BUILDER Enrique Mazada surveyed the rundown former nightclub at the Hudson River shore in Kingston.
The 56-year-old Goshen man envisions that, one day, the place that's all boarded up, with every window broken by vandals, will teem with neighborhood patrons dining out in elegance and enjoying a view just as appetizing.
Turning the structure into a hopping waterfront restaurant won't be easy - nor will building that surrounding neighborhood, where 380 housing units in a development called Sailor's Cove on the Hudson have been proposed. But Mazada remains optimistic, just as he has been throughout the five years since he first proposed Sailor's Cove.
"It is an amazing piece of property," said Mazada, a Chilean native and father of three who lives in an restored 19th-century brick home in Orange County.

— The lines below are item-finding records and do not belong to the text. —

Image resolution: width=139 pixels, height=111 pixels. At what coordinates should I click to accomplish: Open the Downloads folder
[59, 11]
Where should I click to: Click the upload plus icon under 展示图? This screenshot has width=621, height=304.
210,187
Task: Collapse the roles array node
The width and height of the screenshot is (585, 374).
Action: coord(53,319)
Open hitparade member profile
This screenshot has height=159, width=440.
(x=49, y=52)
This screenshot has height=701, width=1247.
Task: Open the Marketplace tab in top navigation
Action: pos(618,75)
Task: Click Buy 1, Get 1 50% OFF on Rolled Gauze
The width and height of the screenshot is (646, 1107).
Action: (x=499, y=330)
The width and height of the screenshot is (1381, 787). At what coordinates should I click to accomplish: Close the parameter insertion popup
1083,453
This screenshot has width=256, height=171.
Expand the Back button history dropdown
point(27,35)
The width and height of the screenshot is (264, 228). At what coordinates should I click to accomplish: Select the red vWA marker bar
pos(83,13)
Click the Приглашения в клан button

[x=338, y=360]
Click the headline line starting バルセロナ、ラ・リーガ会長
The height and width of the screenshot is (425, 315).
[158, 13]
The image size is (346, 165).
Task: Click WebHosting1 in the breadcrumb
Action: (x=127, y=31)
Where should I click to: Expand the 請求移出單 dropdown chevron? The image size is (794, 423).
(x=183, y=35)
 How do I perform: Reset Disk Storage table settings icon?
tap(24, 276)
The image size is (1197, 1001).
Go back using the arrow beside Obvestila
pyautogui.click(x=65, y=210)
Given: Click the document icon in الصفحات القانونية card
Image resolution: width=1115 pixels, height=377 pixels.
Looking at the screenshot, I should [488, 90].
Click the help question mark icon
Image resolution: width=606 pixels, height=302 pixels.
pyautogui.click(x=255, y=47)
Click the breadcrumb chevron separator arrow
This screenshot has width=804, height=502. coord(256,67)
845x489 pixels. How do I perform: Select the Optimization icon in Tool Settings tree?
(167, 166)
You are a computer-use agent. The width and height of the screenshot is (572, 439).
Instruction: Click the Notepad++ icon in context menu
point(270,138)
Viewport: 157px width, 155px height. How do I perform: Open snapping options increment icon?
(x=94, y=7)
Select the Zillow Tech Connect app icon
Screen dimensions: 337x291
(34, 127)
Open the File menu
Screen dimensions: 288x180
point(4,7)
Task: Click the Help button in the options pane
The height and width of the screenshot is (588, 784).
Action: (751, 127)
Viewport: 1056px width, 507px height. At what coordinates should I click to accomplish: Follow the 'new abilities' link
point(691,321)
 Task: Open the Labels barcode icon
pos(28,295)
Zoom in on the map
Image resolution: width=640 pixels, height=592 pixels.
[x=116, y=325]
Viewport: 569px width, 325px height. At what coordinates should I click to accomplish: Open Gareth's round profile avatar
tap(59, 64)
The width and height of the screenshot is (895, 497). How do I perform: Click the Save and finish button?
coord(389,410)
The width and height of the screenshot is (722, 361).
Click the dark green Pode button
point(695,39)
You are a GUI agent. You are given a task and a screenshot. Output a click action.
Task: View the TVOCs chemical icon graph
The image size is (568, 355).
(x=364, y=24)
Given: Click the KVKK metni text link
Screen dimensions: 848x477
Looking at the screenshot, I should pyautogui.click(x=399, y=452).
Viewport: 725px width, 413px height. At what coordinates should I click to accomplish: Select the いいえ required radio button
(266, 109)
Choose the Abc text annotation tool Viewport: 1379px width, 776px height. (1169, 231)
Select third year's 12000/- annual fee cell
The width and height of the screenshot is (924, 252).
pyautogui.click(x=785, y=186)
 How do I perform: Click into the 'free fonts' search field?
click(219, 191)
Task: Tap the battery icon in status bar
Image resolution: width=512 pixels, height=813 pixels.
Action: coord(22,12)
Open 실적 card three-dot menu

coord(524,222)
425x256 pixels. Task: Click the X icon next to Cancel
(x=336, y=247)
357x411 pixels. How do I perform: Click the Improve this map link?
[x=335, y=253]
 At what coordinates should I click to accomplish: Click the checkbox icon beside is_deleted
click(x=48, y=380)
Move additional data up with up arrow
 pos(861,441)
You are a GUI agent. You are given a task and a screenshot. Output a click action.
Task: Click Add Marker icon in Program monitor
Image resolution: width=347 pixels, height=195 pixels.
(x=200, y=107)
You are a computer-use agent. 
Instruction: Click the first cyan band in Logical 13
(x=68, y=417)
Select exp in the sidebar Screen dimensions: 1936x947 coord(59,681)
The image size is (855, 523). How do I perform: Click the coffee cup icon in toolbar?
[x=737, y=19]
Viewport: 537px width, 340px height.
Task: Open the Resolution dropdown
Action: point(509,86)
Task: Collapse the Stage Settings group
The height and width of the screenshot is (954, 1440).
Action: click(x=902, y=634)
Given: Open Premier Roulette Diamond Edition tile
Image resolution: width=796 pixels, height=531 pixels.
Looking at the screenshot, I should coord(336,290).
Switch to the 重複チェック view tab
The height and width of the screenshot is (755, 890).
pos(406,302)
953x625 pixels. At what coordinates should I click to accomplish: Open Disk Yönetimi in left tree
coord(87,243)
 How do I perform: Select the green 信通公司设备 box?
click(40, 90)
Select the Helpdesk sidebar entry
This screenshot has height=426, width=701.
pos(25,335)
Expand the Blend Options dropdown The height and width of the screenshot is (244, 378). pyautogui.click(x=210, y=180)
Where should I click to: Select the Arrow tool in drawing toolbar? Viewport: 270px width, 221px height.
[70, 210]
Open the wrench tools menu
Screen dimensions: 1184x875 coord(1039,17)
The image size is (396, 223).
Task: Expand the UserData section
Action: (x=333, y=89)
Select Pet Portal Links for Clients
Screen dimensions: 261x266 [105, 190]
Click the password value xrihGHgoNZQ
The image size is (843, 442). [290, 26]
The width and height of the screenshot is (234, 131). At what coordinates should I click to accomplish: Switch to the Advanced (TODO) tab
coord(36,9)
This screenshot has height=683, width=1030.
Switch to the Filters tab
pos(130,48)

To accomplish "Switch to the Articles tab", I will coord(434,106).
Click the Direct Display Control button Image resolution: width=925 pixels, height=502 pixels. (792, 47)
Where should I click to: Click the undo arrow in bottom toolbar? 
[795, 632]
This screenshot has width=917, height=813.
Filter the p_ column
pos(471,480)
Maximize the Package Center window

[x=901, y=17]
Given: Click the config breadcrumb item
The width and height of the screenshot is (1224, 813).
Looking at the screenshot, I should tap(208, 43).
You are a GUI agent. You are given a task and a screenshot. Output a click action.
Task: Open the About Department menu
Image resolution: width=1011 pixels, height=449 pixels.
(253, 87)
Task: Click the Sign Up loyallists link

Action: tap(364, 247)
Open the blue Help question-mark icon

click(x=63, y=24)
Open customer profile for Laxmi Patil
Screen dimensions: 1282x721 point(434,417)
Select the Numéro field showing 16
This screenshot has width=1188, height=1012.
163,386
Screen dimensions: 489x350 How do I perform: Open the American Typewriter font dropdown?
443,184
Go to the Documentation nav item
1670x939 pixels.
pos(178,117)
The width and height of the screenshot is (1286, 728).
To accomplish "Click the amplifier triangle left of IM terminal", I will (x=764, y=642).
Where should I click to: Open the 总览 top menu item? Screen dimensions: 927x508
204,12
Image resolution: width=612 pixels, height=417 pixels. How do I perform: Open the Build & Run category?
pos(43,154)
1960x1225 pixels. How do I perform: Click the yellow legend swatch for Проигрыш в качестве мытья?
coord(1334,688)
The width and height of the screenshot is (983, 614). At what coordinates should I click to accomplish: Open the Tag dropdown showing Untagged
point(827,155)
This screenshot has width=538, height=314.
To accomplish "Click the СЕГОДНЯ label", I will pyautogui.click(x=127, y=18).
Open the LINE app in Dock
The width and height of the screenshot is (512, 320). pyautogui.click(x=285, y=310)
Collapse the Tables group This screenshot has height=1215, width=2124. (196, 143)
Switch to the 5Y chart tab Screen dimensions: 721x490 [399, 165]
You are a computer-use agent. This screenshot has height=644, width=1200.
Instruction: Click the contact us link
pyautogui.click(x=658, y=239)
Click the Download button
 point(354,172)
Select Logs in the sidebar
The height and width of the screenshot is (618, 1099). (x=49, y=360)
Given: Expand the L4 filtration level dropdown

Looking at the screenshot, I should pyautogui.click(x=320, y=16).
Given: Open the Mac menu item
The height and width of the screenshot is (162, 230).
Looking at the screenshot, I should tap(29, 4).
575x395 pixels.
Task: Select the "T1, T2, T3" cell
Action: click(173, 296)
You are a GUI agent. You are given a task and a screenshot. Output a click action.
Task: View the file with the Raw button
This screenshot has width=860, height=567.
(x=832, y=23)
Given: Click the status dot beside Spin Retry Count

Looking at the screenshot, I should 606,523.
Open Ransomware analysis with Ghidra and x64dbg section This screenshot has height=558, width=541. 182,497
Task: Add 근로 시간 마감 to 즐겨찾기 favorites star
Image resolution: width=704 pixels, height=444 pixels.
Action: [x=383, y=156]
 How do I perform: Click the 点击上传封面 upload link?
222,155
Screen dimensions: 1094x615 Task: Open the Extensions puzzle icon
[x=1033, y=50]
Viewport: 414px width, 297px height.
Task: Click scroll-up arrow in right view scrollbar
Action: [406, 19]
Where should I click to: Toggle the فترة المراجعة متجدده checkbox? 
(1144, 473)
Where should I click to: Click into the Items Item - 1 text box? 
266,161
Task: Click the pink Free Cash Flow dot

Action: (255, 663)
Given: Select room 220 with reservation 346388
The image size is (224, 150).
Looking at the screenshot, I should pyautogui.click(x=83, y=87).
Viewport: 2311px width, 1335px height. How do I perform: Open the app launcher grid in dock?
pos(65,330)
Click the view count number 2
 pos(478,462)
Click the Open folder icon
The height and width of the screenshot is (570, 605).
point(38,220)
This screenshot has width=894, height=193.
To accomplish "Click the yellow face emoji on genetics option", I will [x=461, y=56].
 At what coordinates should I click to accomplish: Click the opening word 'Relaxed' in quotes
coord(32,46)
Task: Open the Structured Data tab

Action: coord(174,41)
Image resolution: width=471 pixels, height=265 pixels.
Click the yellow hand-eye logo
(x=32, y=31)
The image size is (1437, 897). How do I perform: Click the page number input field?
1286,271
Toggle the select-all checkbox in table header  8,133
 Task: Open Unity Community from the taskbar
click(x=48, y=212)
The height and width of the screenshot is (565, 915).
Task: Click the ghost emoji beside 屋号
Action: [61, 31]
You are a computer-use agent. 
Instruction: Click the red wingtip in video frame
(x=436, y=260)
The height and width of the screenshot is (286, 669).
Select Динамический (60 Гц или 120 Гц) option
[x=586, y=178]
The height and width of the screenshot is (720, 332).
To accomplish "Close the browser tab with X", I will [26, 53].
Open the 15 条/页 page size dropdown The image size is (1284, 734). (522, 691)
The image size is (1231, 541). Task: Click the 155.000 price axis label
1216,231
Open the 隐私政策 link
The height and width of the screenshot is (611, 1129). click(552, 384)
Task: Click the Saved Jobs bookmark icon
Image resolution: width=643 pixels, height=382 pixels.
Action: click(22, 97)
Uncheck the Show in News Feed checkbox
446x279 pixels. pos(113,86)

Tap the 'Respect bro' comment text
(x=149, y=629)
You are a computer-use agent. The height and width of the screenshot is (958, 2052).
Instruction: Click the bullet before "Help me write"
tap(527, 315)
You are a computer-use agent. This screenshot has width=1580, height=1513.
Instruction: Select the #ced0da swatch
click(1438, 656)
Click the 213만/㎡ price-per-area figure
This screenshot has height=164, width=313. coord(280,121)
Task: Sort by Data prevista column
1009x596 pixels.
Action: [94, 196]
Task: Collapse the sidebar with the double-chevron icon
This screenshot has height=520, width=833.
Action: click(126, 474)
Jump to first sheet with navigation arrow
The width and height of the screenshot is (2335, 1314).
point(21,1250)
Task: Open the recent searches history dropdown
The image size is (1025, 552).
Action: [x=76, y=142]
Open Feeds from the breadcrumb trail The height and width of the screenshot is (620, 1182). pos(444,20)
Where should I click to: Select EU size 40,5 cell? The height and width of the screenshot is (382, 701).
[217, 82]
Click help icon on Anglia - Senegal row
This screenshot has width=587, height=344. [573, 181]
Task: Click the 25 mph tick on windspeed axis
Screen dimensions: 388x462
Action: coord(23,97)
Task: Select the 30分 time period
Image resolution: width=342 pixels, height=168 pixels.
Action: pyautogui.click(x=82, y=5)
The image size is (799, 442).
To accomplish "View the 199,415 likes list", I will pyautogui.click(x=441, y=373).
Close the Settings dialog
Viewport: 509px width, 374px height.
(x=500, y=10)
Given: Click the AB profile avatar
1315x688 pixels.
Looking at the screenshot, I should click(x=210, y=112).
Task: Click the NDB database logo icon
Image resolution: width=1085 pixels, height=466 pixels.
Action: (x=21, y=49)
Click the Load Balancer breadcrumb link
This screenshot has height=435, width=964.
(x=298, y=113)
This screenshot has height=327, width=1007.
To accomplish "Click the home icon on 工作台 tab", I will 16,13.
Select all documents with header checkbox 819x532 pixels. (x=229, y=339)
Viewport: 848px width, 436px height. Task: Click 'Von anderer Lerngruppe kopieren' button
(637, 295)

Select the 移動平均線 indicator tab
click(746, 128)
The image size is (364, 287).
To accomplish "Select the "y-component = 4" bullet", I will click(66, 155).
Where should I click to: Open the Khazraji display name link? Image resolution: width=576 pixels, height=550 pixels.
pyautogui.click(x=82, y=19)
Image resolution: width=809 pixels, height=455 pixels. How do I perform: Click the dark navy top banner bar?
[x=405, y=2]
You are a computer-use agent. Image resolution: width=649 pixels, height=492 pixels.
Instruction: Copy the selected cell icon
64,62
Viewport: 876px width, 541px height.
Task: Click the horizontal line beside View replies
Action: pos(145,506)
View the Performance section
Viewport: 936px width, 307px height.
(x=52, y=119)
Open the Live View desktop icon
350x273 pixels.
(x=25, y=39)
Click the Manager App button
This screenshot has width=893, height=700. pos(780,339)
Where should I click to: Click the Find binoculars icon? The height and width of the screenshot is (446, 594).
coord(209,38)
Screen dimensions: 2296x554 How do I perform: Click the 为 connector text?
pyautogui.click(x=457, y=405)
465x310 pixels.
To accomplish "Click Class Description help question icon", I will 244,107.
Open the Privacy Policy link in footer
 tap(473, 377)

Mazada, who has college degrees in architecture, is working with architect Joseph Hurwitz on the Sailor's Cove project. The development got its name from the two men's mutual interest in sailing.
DESPITE HIS optimism, Mazada concedes the challenges of building such a development - and selling its homes - in the current economic climate. The burgeoning cost of materials is weighing on the construction process, and weakness in the U.S. housing and mortgage industries could make it difficult to sell the development's nearly 400 residences.
"It is a reality," he said of the current economic climate, "but we do have a list of people who are interested. This is a waterfront community, and that makes it unique."
Being at the waterfront also makes the development environmentally "sensitive," Mazada recognizes, but he said Sailor's Cove will be a "thoughtful project."
Sailor's Cove is one of two large-scale housing projects proposed for the Hudson River shoreline in Kingston. The other, to be built by Yonkers-based AVR Acquisition Corp., is Hudson Landing, which would comprise 1,650 units on the former Tilcon Inc. property.
AT PUBLIC hearings, supporters of Sailor's Cove have framed their arguments around the theme that Kingston needs to give up its hardened grip of the past and get with the times. They say the city needs more people to make it bustle and that a project like Mazada's could attract wealthy individuals looking to start businesses. That, the supporters say, would help break the suffocating blues that come with the lack of good jobs in the area.
For his part, Kingston Mayor James Sottile has repeated a familiar refrain in supporting the project: The city needs to grow its tax base, not its tax rate.
BUT OPPONENTS say the project is too big, needs to be redesigned to fit better with the character of the city, is likely to cause traffic problems, could overburden the city's sewer system and could put a strain on local schools.
On the issue of size, Poughkeepsie-based environmental group Scenic Hudson wants Mazada to reduce the number of housing units at Sailor's Cove from 380 to 229, but the builder says that would be economically impossible.
At the same time, though, Mazada said he wants environmental advocates to know that he shares some of their concerns. He describes himself as a "green" builder and said he plans to install geothermal heating systems in all the housing units.
"I am a green thumb guy," Mazada said. "I save trees. I respect trees. They take so many years to grow."
BUT EVEN amid his optimism, Mazada is facing adversity. He and his investors already have spent $5 million to buy the site, clean it up and conduct environmental studies. And just last week, Kingston Planner Suzanne Cahill ordered city-hired consultants to stop their environmental review of the Sailor's Cove proposal because, despite two months of requests, the developer had failed to replenish the fund from which the consultants are paid.
Patrick Oliveri, a local spokesman for Polaris 771, said the developer has sent the city a check for $25,000 this past week.
IN MARCH 2006, the city's Planing Board rejected the first draft environmental study for Sailor's Cove, saying the document failed to address issues laid out in a scope of potential impacts.
Seven months later, Sottile expressed frustrations that Polaris was not getting required paperwork to City Hall in a timely manner.
MAZADA SAID he wants to get approvals for Sailor's Cove soon to the project - complete with the restaurant, floating docks, cafes, a market, and waterfront promenade - can be built over a five-year period.
And as he stood near the smooth, calm water at the property's edge, he couldn't help but notice the beauty of it all.
"This is the perfect sailor's cove," he said.